Pastor’s Corner Live the high calling

— I have been reminded once again of how easily I become frustrated at other’s actions, or rather their inactions. In this case the results of their failure to keep their promise to me complicated what I was trying to do and resulted in my failure to be able to keep the promises I had made to others because the promises I had made were based on my relying on others keeping their promise to me.

I spent some time trying to figure out why I become so frustrated. It’s not like I didn’t know from dealing with them in the past this was part of their behavior pattern; in fact, I rather expected them to behave as they did so why the frustration when events took the course I expected?

Anyone who has been around toddlers knows, no matter how much patience one has with them, they have a unique way of getting under our skin. They have the ability to do this even though we know their behavior patterns and we really don’t expect them to behave more maturely than their age.
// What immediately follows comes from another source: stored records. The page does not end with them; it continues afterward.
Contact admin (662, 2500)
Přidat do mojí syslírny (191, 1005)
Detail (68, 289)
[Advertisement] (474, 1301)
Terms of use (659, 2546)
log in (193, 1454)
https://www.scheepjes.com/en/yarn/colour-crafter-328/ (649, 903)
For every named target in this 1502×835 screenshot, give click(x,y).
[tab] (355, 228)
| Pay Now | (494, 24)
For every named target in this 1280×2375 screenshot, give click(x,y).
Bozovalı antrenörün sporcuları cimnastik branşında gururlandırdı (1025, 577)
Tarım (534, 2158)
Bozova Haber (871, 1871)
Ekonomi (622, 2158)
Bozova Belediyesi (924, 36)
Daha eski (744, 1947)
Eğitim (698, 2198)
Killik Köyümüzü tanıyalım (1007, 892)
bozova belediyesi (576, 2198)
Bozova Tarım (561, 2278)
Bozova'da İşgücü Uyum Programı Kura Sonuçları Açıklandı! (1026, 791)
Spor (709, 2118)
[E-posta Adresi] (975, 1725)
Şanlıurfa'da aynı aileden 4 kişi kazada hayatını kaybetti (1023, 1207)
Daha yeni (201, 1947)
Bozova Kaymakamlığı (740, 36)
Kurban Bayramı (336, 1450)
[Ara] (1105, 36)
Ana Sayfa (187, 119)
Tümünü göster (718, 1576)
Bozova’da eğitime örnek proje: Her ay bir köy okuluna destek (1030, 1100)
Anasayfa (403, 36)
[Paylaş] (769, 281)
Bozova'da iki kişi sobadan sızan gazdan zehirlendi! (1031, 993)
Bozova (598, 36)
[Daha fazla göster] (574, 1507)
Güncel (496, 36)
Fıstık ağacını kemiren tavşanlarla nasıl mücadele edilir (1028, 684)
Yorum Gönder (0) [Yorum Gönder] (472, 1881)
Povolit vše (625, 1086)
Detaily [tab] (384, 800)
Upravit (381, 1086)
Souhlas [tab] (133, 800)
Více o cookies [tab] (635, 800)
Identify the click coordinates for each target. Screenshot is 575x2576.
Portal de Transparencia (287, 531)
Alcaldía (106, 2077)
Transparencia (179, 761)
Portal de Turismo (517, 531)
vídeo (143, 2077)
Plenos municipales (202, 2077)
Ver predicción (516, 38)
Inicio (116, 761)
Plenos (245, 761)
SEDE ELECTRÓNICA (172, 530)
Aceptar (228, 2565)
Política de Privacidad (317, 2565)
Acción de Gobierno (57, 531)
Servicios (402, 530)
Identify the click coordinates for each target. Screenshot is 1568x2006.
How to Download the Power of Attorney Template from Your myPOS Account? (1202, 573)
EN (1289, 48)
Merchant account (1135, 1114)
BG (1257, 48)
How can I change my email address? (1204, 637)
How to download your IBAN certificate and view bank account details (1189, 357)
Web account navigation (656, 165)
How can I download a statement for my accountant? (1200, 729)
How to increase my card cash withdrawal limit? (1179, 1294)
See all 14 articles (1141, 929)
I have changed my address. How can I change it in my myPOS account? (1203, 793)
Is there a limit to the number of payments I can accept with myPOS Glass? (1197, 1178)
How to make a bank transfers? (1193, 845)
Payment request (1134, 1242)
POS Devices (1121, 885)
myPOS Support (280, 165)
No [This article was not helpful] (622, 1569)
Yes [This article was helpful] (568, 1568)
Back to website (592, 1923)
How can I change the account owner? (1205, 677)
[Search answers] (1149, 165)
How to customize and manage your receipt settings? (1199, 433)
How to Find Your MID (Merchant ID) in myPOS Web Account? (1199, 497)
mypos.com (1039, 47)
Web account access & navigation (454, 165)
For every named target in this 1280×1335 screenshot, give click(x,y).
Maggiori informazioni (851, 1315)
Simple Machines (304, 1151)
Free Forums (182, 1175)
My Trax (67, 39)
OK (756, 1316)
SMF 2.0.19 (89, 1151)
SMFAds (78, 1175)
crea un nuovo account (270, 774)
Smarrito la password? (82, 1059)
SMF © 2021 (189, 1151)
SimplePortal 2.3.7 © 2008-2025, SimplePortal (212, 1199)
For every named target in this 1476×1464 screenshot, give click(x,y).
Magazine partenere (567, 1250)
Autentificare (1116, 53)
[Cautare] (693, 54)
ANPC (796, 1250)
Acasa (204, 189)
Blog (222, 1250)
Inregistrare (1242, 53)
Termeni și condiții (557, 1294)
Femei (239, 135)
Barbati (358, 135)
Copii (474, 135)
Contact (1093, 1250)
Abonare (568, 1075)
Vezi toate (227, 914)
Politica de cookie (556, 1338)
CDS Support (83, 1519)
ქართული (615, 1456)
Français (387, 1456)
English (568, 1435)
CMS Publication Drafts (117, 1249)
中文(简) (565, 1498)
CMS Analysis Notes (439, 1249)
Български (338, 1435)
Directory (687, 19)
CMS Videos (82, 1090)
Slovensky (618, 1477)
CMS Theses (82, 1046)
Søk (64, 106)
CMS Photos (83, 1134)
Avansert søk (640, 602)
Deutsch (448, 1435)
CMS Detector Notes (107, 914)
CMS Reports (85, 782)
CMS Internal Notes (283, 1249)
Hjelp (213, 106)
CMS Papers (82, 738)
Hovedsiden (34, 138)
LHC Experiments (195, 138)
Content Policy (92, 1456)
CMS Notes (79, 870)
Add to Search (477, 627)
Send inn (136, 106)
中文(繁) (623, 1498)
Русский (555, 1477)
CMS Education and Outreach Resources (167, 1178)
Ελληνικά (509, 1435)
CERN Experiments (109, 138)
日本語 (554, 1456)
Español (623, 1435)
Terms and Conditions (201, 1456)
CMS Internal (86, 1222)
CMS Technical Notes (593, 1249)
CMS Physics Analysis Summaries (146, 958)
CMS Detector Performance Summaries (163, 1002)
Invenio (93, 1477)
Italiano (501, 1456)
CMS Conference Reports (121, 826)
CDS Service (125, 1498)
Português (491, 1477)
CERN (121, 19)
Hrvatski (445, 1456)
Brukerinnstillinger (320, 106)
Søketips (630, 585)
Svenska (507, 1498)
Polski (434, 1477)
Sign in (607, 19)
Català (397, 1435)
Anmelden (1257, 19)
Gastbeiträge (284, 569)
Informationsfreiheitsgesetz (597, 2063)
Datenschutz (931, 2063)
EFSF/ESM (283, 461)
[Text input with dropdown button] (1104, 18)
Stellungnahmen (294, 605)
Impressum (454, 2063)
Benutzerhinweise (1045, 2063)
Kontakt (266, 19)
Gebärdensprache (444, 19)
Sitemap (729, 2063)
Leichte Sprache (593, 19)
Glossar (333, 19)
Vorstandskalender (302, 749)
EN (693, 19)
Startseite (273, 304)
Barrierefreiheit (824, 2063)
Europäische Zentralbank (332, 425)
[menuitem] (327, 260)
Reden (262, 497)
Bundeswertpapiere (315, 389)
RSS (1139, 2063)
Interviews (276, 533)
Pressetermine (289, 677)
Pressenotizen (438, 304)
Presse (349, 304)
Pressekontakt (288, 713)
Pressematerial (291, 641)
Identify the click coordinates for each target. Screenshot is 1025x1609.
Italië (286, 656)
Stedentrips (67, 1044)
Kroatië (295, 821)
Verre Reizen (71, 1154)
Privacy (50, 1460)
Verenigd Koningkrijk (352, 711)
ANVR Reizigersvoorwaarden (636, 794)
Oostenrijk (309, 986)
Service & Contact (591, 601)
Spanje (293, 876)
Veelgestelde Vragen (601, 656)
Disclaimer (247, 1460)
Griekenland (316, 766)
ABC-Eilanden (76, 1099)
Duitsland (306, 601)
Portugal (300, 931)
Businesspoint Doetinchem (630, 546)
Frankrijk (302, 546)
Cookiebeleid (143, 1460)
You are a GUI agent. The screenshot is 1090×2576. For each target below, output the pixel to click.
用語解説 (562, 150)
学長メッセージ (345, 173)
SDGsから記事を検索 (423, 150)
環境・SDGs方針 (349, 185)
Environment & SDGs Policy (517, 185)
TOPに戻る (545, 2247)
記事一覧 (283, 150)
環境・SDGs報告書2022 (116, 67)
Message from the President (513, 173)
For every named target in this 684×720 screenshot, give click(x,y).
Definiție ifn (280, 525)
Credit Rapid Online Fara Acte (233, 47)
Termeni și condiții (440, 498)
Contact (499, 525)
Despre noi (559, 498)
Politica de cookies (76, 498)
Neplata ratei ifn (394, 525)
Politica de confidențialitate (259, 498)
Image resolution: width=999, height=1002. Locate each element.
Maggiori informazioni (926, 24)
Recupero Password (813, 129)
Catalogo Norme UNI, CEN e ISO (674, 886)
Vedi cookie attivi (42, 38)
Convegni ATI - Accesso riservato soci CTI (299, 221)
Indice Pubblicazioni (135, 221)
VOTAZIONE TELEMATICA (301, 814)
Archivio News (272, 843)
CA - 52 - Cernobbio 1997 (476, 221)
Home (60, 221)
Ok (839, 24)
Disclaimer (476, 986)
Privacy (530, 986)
One reason my behavior bothered me was I felt I wasn’t living up to my “maturity level.” I find myself feeling as Paul expressed in Romans 7:18-19: “For I know that in me (that is, in my flesh) dwelleth no good thing: for to will is present with me; but how to perform that which is good I find not. For the good that I would I do not: but the evil which I would not, that I do.” This is why he continues in verse 24: “O, wretched man that I am!

who shall deliver me fromthe body of this death?”

I found myself - as did Moses in Numbers 20, who allowing his spirit to be contaminated by the behavior of others, led to his disobeying God - behaving in a manner inconsistent with my calling as a Christian both in attitude and deed.

After some time, I realized peoples’ behavior often depends on the degree of personal investment, in other words, how much the situation affects them.

The more the situation hits “close to home,” the more people are motivated to become actively involved, the less it affects them personally, the less the motive to keep promises made.

As Christians, we aren’t given the luxury of basing our behavior on the level of personal investment, either someone else’s or our own. As Christians we’re commanded - this means it’s not open for debate or discussion - by the Lord to behave in a manner consistent with His standards, not our own. We’re told inLeviticus 20:7: “Sanctify yourselves therefore, and be ye holy: for I am the LORD your God” and reminded of this in First Peter 1:15-16: “But as he which hath called you is holy, so be ye holy in all manner of conversation; Because it is written, Be ye holy; for I am holy.”

If we must look at personal investment and base our behavior on it, let us look at the personal investment God has made in each of us - the blood of His only begotten son, shed for us while we were yet sinners that we might have eternal life - and consider the sacrifice as the foundation for our own personal investment in others.